Echinodorus cordifolius, the spade-leaf sword or creeping burhead, is a species of aquatic plants in the Alismatales. It is native to Mexico, the West Indies, Central America, South America (as far south as Paraguay) and the southeastern United States (Texas to Florida and as far north as Iowa).[1][2]

Ecological aspects[edit]

Found in marshes, swamps, ditches and ponds. Blooms in the late summer to early fall.


Herbs, perennial, stout, to 100 cm; rhizomes present. Leaves emersed, submersed leaves mostly absent; petiole 5--6-ridged, 17.5--45 cm; blade with translucent markings distinct lines, ovate to elliptic, 6.5--32 ´ 2.5--19.1 cm, base truncate to cordate. Inflorescences racemes, of 3--9 whorls, each 3--15-flowered, decumbent to arching, to 62 ´ 8--18 cm, often proliferating; peduncles terete, 35–56 cm; rachis triangular; bracts distinct, subulate, 10–21 mm, coarse, margins coarse; pedicels erect to ascending, 2.1--7.5 cm. Flowers to 25 mm wide; sepals spreading, 10–12-veined, veins papillate; petals not clawed; stamens 22; anthers versatile; pistils 200–250. Fruits oblanceolate, plump, 3--4-ribbed, abaxially 1-keeled, 2--3.5 ´ 0.9--1.5 mm; glands 3--4; beak terminal,1--1.3 mm. 2n = 22.

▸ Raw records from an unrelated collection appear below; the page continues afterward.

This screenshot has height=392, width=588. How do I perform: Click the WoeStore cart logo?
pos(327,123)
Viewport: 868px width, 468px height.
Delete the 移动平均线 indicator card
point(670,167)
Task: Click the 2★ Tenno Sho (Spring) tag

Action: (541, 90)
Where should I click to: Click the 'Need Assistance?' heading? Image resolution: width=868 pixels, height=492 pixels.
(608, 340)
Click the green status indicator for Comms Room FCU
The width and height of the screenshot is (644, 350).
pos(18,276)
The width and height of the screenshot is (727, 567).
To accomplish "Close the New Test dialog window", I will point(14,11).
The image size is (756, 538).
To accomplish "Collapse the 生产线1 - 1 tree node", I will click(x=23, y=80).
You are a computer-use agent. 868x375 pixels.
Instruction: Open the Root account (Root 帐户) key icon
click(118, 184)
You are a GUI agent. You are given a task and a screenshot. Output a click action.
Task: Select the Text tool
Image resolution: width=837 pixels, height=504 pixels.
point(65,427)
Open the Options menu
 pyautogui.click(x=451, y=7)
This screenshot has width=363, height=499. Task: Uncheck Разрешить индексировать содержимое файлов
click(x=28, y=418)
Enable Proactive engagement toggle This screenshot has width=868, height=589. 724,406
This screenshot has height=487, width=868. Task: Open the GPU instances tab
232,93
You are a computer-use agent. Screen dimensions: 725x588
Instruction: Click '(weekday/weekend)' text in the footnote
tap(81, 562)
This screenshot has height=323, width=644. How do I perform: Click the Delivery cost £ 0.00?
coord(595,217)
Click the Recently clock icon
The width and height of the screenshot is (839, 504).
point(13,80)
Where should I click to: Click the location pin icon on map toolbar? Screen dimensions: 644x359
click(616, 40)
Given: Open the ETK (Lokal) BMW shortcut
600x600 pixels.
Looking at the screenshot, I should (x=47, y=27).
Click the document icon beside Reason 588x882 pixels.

Echinodorus cordifolius is very easily recognized, as it is the only species with arching to decumbent inflorescences. In addition, it is the only one with papillate veins on the sepals.


Easily cultivated in neutral to soft water and tropical to sub-tropical temperatures. Rich substrate and good light. Common in the cultivated aquarium trade.

Emersed plants readily produce flowers and seeds but it can be grown submersed as well. Most plants sold are grown emersed on plant farms. Once submerged, leaves may die off before underwater leaves develop. In the aquarium grow in the background as a specimen plant. Will soon outgrow a smaller aquarium but removing the floating leaves will help keep it smaller and submerse. Needs a large, deep aquarium to grow properly. CO2 infusion helps stronger growth. A heavy feeder and for optimum growth a rich substrate is needed, including clay. If grown emerse it is prone to attacks by aphids. Not fussy as to water conditions, tropical aquarium temperatures. Can be grown outdoors in warmer countries, won't tolerate frost. Likes a lot of light.[3]

Can be grown in or by the pond in warmer climes. The seeds can be sown in shallow water.


Tropica Marble, Marble Queen has an attractive marbled leaf surface which tends to be lost in low light conditions. Tends to remain as a submerged plant longer than the type plant. Likes good substrate, CO2 and a strong light. Cultivated by Oriental Aquarium in Singapore.

ovalis is a small, orbiculate plant whose low, wide growth makes it suitable for small aquariums. Reaches a height of about 35 cm with a width of about 30 cm.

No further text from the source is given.